No clips of the neck pickup?

You asked, so I'll give my opinion. I hate the tone of that sound clip. Too bright and not enough balls. To each his own though. 

The guitar looks pretty sweet though. I didn't even know Carvin sold neck-thru blanks. Seems like more people should be trying them out instead of buying used Ibby necks and strat replacement necks.


----------



## mili9152 (Mar 31, 2013)

Gregori said:


> No clips of the neck pickup?
> 
> You asked, so I'll give my opinion. I hate the tone of that sound clip. Too bright and not enough balls. To each his own though.
> 
> The guitar looks pretty sweet though. I didn't even know Carvin sold neck-thru blanks. Seems like more people should be trying them out instead of buying used Ibby necks and strat replacement necks.

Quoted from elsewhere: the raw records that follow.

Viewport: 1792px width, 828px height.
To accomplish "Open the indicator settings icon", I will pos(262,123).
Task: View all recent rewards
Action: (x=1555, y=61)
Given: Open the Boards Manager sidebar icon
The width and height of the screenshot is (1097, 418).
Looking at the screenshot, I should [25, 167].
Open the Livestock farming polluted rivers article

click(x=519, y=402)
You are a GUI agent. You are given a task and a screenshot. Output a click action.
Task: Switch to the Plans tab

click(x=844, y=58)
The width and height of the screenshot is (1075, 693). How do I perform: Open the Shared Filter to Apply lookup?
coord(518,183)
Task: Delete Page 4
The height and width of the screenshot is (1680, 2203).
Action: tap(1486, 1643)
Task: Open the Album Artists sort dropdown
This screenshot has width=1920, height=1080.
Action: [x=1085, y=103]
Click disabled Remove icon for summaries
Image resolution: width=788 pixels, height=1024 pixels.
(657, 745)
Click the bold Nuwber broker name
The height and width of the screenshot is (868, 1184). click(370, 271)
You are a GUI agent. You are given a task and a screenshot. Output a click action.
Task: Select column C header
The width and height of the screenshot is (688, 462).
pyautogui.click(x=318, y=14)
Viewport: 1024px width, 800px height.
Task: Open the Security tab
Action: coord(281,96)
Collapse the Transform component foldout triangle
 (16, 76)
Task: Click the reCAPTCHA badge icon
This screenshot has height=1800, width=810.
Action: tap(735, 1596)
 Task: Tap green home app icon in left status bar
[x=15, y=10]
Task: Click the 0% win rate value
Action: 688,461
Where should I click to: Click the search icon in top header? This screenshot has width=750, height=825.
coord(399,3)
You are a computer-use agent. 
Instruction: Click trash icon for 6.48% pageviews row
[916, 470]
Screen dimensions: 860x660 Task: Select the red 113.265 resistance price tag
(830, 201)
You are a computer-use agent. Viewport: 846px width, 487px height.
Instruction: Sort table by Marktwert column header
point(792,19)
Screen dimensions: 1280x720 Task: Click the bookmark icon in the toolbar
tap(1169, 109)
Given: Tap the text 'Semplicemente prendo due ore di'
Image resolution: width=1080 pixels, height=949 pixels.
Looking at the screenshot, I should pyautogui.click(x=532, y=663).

I appreciate the honesty - I've never had much of an ear for guitar tones which is why I asked your opinions. I do generally prefer brighter tones though.

One thing to note about Carvin necks as a neck replacement is that they don't offer 24 fret bolt-ons. I went into their store in Hollywood and asked a rep about it.


----------



## AwDeOh (Mar 31, 2013)

I'm with Gregori a little on the tone, but that's just the Full Shred doing what it does. It's got that 5150 kinda fuzz that sounds good in a Killswitch Engage mix, but usually not by itself.

It's all about personal preference though


----------



## Jamone (May 17, 2013)

How did you find out where drill the string holes to install the bridge?


----------



## mili9152 (Jun 7, 2013)

Jamone said:


> How did you find out where drill the string holes to install the bridge?



I placed the hipshot bridge where I wanted it and penciled in the string holes.


----------



## Yimmj (Jun 7, 2013)

Wow! thats awesome! great work dude!


----------